0
100

« Qu’il soit maudit le jour, qu’il soit maudit la nuit, qu’il soit maudit pendant son sommeil et pendant qu’il veille. Qu’il soit maudit à son entrée et qu’il soit maudit à sa sortie. Que son âme soit égarée dans les ténèbres et le néant. Que Dieu lui ferme à jamais l’entrée de Sa maison. Que son nom soit effacé dans ce monde et à tout jamais et qu’il plaise à Dieu de le séparer pour sa ruine de toutes les tribus d’Israël en l’affligeant de toutes les malédictions que contient la Torah. »
27 juillet 1656. Le « Ma’amad » d’Amsterdam, faisant fonction de tribunal religieux pour la communauté juive de cette ville, vient de rendre à l’encontre de Baruch de Spinoza, dit Bento de Spinoza, une terrible sentence : le « herem » tout à la fois excommunication et bannissement. Et, fait très rare, c’est à vie.
Il a 24 ans. Comment la communauté qui voyait en ce jeune homme intelligent – fin connaisseur de tous les textes religieux hébraïques et de la pensée des plus grands kabbalistes – le successeur du rabbin qui la dirige au plan spirituel, en est-elle venue à lancer de tels anathèmes ?
Jacques Schecroun, à l’instar d’autres biographes de Spinoza tels que Gilles Deleuze, René Misrahi ou Steven Nadler, répond à cette question : ce fut parce que Spinoza l’aurait voulu. Il est sommé de se rétracter. À l’inverse de son ami Juan (dit Daniel) de Prado, un juif sépharade qui partage nombre de ses idées, mais qui a accepté cette « porte de sortie », Spinoza refuse. Pas question de se renier. Il partira, à jamais coupé de sa communauté amstellodamoise à La Haye, au 72 -74 Pavilsjoengracht. Le lieu existe toujours. Il est devenu un « Centre Spinoza. » Là, il subsistera en créant un atelier de polissage de verres optiques. C’est donc cet endroit qu’il polira son œuvre majeure « l’Éthique », publié après sa mort et qui – aujourd’hui encore – est considéré comme l’un des plus grands textes de la philosophie des « pré-Lumières. » Lunettes et livres… Il y a là une évidente symbolique : c’est bien pour avoir changé de « prisme optique » sur des textes religieux considérés comme sacrés et réputés ininterprétables autrement que par la tradition, que Spinoza a dû comparaître devant des juges réactionnaires et obtus. Le fond de sa pensée leur importait finalement peu. Sans doute d’ailleurs ne la comprenaient-ils même pas ! Mais remettre en cause l’interprétation littérale de « livres saints » ? Blasphème !

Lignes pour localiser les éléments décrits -
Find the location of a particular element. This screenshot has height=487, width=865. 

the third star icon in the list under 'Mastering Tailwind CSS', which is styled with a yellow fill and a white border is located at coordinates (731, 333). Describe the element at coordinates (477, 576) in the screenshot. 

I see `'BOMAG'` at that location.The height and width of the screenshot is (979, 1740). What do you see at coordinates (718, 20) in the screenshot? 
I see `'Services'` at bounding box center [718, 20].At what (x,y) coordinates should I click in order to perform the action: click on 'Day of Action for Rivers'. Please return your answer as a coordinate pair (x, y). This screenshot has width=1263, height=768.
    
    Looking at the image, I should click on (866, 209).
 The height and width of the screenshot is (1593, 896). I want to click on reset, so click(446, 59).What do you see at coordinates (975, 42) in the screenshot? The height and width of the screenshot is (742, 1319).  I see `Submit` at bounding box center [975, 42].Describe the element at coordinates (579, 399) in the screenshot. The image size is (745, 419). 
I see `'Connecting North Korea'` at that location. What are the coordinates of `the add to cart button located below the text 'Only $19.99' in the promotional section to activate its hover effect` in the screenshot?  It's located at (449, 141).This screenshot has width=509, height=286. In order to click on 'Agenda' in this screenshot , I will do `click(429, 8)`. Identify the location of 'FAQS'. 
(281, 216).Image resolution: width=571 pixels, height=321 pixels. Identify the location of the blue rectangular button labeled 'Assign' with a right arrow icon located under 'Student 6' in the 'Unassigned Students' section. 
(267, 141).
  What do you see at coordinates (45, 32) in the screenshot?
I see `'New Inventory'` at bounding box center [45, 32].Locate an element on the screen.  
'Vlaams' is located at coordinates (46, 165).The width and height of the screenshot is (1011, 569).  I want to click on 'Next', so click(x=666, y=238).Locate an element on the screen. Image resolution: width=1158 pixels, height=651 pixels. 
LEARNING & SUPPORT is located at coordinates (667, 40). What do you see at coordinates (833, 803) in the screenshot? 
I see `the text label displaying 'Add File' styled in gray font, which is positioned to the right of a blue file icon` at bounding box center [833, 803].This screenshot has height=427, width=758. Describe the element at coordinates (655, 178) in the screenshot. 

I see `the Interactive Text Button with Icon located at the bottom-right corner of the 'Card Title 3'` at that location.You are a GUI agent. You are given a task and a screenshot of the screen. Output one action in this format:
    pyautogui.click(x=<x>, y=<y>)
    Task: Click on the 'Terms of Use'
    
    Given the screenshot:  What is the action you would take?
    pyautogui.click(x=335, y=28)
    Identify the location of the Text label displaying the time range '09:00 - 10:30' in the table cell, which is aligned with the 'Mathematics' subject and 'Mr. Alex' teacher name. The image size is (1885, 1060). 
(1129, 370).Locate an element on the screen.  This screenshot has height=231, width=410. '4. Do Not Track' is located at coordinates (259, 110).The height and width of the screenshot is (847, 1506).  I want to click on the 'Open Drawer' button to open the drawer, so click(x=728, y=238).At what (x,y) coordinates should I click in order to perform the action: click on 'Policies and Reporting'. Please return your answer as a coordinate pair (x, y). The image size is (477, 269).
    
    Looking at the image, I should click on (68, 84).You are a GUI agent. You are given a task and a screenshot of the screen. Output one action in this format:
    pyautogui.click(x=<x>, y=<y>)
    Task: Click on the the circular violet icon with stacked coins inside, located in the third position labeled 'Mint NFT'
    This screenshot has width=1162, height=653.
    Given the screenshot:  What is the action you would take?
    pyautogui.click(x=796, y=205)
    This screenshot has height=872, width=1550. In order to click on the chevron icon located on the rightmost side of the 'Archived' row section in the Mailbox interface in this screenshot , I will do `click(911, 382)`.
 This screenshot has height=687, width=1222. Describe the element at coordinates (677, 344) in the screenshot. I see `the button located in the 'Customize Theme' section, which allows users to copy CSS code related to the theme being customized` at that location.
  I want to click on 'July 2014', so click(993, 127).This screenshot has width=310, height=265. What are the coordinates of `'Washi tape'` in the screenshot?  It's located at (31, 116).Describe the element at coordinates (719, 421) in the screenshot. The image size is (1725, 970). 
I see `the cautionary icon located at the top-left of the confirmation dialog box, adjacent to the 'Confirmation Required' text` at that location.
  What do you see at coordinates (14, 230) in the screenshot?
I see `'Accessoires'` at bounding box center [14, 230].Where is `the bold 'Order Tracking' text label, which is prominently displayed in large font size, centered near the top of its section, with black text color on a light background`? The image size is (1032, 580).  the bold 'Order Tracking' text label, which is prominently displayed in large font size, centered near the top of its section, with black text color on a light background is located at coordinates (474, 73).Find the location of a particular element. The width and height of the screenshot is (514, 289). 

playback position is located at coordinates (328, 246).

Votre objectif - Poursuivez, s'il vous plaît, l'extrait sur l'excommunication de Spinoza à partir de l'endroit où il s'arrête. Les lignes forment un matériau à part, indépendant de l'extrait sur l'excommunication de Spinoza.

Réponse rédigée -
Blasphème ? Mais c’est un « fou de Dieu » ! Là où il apparaît à nos yeux comme un panthéiste absolu, en assimilant comme il le fait la Nature à Dieu, ses contemporains voient en lui un détestable suppôt de l’athéisme. Pire encore : pour lui, Dieu, la Nature et la « Substance » sont synonymes. Horreur ! Dieu ? Une « substance ? » Dans son « Mémorial », découvert après sa mort caché prudemment dans ses vêtements, Pascal avait écrit : « Feu. Dieu d’Abraham, Dieu d’Isaac, Dieu de Jacob, non des philosophes et des savants. » Spinoza ne dit pas autre chose. Mais lui ne se cache pas pour affirmer, tranquillement, comme le lui fait dire Jacques Schecroun à ses juges : « ainsi voyez-vous, Messieurs les Parnassim nous sommes les uns et les autres d’accord sur l’essentiel. Nous considérons que la vertu est le suprême bien, nous domptons nos passions, nous observons la justice, nous pratiquons la charité et ce qui n’est pas le moindre, nous aimons notre prochain autant que nous aimons Dieu. Nous l’aimons tel que Dieu nous aime, c’est-à-dire tels que nous sommes. Et nous aimons Dieu de tout notre cœur, de toute notre âme et de toute notre volonté. N’est ce pas tout ce qui compte ? »
Certes. Mais il a dit tant de choses insupportables, inacceptables aux yeux des dévots confits dans la Tradition. Un exemple : « les juifs sont les artisans des persécutions qu’ils subissent, par leur refus d’assimilation ». Ou bien ceci : « certains des nombreux tabous alimentaires que comporte le judaïsme strict sont absurdes ». Ou encore : on ne doit pas forcer un juif à arborer des « teffilin » (phylactères sacrés apposés sur divers endroits du corps) s’il n’en a pas envie. Etc.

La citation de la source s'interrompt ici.